文件段落
════

縱觀葉兆言的創作歷程,不得不承認,葉兆言是一個多產多變的作家。從傳統的現實主義到先鋒寫作,從新寫實小說到現代主義或后現代主義小說,新時期小說的每一個轉折點,葉兆言幾乎都留下自己探索的腳印。他自由地穿梭于大雅與大俗之間:古色古香的“夜泊秦淮”系列、長篇小說《花影》《花煞》等堪稱大雅,而《走進夜晚》《古老話題》《綠色酒店》等則是“準偵探”的俗小說。評論家費振中曾在《1985-1990:作為技術小說家的葉兆言》中以圖書分類學的方式對葉氏作品進行研究,發現竟可分出五類之多,可見其涉筆之豐富。本文著重討論的僅限于葉兆言描寫民國至解放前歷史的小說作品。
一
南京古為帝都,金陵花雨,六朝煙粉,在近代史上尤多政治擾攘。石頭城下,太平軍曾暴起暴落,民國政府也曾在此成就一番盛世氣象。葉兆言生長于南京,追憶秦淮遺事,怎能不感慨良多。但他并未因此重新演義帝王將相的此起彼落。恰恰相反,熱鬧非凡的南京歷史在葉兆言的小說中僅僅是作為人物活動的舞臺背景存在,若隱若現;葉真正關注的是在數千年秦淮文化中浸淫中平凡男女的悲歡離合,并由此勾勒一出出有笑有淚的市井傳奇。

════

所收資料
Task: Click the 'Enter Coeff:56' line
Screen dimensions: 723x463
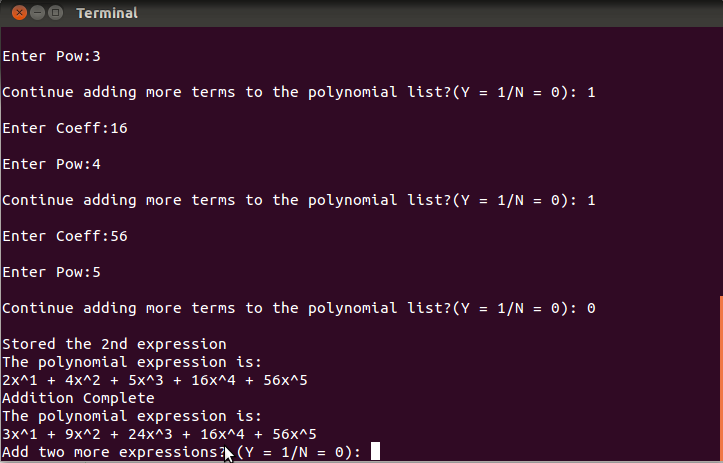Action: 65,236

════

作業要求
1. 請把評論葉兆言小說的這段文章重新打一遍，從“縱觀葉兆言的創作歷程,不得不”開始，到“民國至解放前歷史的小說作品。”結束，一字不改。
2. 請從這篇評論葉兆言歷史小說的文章最後一句之後接著往下寫。

練習結果
1.
縱觀葉兆言的創作歷程,不得不承認,葉兆言是一個多產多變的作家。從傳統的現實主義到先鋒寫作,從新寫實小說到現代主義或后現代主義小說,新時期小說的每一個轉折點,葉兆言幾乎都留下自己探索的腳印。他自由地穿梭于大雅與大俗之間:古色古香的“夜泊秦淮”系列、長篇小說《花影》《花煞》等堪稱大雅,而《走進夜晚》《古老話題》《綠色酒店》等則是“準偵探”的俗小說。評論家費振中曾在《1985-1990:作為技術小說家的葉兆言》中以圖書分類學的方式對葉氏作品進行研究,發現竟可分出五類之多,可見其涉筆之豐富。本文著重討論的僅限于葉兆言描寫民國至解放前歷史的小說作品。

2.
“夜泊秦淮”系列中包含四個短篇《狀元鏡》、《十字街》、《追月樓》、《半邊營》。題目“夜泊秦淮”取自杜牧的名詩,顧名思義,這四篇小說都是有關南京歷史的故事。《狀元鏡》寫一個二胡琴師與軍閥小妾的一段患難姻緣;《十字街》寫革命男女間移花接木的愛情悲喜劇;《追月樓》寫民國遺老勇拒日偽政權的忠義事跡;而《半邊營》則細述抗戰勝利后,一個家族最后敗亡的一頁。這些小說情節上也許并不新鮮,但經過葉兆言的細心堆砌、點染,讀來頗能引人入勝。葉兆言曾是南京大學中文系現代文學的研究生,對于民國歷史的種種,想來下了功夫。舊瓶裝新酒,這些小說依稀可見民國張恨水、李涵秋等人領銜的鴛鴦蝴蝶派小說的影子,又流露出幾分張愛玲海派傳奇的氣息,然而,仿古終究不是古,葉兆言憑借現代的小說技巧游刃有余的處理這些通俗內容,字里行間滲透出一種現代意識。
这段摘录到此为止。